Even if Trump loses next year’s election, some predict he’ll maintain influence within the party through his 64 million Twitter followers, cable TV interviews, a loyal base of supporters and standard-bearers like his son, Don Jr., who has hinted at potential runs for office.
Close watchers of Trump consider it unlikely that he’ll follow in the tradition of predecessors like the Bushes or Jimmy Carter, who effectively retired from politics after leaving the White House.
Outside of the party’s formal apparatus, Trump critics on the right have been largely shoved aside.

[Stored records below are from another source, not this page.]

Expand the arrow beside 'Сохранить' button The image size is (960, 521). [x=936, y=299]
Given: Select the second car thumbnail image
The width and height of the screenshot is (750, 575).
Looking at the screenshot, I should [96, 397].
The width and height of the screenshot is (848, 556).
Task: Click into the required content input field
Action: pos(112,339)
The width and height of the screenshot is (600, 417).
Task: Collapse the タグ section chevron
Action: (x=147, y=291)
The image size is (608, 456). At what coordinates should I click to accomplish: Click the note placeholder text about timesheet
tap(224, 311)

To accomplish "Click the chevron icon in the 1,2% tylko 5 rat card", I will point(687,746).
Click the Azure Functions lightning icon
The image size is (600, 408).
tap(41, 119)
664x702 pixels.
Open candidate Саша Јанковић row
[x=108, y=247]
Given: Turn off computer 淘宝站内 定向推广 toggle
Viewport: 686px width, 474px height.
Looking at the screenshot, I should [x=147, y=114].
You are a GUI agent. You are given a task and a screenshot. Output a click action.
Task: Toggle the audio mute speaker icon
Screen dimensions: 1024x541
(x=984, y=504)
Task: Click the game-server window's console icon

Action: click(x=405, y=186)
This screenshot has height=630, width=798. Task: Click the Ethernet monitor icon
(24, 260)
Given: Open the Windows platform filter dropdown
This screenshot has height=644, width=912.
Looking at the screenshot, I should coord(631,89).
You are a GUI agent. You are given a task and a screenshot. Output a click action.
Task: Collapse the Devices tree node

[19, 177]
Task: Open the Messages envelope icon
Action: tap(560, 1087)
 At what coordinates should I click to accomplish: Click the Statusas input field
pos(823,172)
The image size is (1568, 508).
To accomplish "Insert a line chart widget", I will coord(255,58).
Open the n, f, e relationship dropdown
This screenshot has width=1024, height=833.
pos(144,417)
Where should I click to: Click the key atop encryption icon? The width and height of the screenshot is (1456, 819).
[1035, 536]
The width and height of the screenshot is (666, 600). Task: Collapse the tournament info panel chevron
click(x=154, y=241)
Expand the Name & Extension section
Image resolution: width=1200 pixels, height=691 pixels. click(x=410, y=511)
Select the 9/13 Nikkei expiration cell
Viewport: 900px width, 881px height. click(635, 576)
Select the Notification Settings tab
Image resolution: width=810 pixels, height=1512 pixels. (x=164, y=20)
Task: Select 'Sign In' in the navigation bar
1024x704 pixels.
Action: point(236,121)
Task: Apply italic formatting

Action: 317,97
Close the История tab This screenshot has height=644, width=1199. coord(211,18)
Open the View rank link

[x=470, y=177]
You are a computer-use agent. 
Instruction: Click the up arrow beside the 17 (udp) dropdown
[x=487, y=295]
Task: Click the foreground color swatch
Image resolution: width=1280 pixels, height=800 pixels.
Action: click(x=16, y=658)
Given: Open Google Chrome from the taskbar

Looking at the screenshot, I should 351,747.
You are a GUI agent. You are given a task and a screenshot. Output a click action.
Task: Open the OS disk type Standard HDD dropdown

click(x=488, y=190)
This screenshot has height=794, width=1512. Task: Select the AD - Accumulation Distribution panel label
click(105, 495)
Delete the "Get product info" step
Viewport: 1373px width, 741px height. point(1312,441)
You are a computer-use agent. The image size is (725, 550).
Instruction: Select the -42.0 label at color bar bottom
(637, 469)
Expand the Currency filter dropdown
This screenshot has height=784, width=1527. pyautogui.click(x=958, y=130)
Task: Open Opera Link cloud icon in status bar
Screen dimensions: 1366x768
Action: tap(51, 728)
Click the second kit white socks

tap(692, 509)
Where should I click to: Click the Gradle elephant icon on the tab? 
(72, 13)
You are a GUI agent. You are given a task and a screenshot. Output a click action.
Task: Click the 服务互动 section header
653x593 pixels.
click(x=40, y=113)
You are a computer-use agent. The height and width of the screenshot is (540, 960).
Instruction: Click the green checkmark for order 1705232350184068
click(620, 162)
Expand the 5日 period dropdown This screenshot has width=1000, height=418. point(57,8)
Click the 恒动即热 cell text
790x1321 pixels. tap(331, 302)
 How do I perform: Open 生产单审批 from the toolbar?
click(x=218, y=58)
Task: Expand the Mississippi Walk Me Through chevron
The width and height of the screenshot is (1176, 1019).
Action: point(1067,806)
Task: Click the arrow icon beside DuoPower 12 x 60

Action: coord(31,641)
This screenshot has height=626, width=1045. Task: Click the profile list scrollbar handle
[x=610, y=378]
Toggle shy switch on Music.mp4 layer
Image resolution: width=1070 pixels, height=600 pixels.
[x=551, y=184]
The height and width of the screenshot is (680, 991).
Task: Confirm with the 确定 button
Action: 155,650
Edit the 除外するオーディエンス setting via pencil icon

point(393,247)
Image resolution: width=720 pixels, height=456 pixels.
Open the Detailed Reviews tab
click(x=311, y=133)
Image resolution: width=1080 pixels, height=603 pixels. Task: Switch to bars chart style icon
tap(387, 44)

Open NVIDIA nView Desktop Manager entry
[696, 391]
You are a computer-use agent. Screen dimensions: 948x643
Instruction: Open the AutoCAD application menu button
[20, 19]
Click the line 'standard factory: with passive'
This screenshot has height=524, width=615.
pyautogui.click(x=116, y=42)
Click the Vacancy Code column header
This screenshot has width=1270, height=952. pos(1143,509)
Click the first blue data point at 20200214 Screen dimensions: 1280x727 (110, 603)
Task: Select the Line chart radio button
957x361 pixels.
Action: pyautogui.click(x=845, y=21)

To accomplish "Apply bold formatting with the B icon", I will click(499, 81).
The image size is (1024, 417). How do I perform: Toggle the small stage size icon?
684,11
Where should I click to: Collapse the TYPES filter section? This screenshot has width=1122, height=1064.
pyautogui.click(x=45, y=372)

The conservative Weekly Standard, which ran several cover stories critical of Trump, was shuttered last year, and Trump celebrated on Twitter.
Some influential conservatives have found themselves without a home in the Trump Republican Party, leading to a spate of books either criticizing Trump or examining the future of the GOP after his administration.
The list includes radio host Charlie Sykes’ “How the Right Lost Its Mind,” columnist Max Boot’s “The Corrosion of Conservatism,” George Will’s “The Conservative Sensibility,” writer and podcast host Ben Howe’s “The Immoral Majority,” Republican strategist Rick Wilson’s “Everything Trump Touches Dies” and former White House speechwriter David Frum’s “Trumpocracy.”
Howe said Trump’s abrasive personal style and embrace of culture war politics have transformed the Republican Party’s grassroots.
“They’ve tasted blood,” he said. “These culture warrior candidates are the foreseeable future of the GOP in my opinion.”
Noah Rothman, an editor at the conservative magazine Commentary, said the party could eventually snap back to its old positions in favor of free trade, especially if Trump’s trade war with China ends poorly. Yet even after leaving office the Trump years will continue to shape the party’s position on immigration and leave behind a more combative tone to politics.
“There will never be a post-Trump Republican Party,” he said. “He’ll always have a footprint.”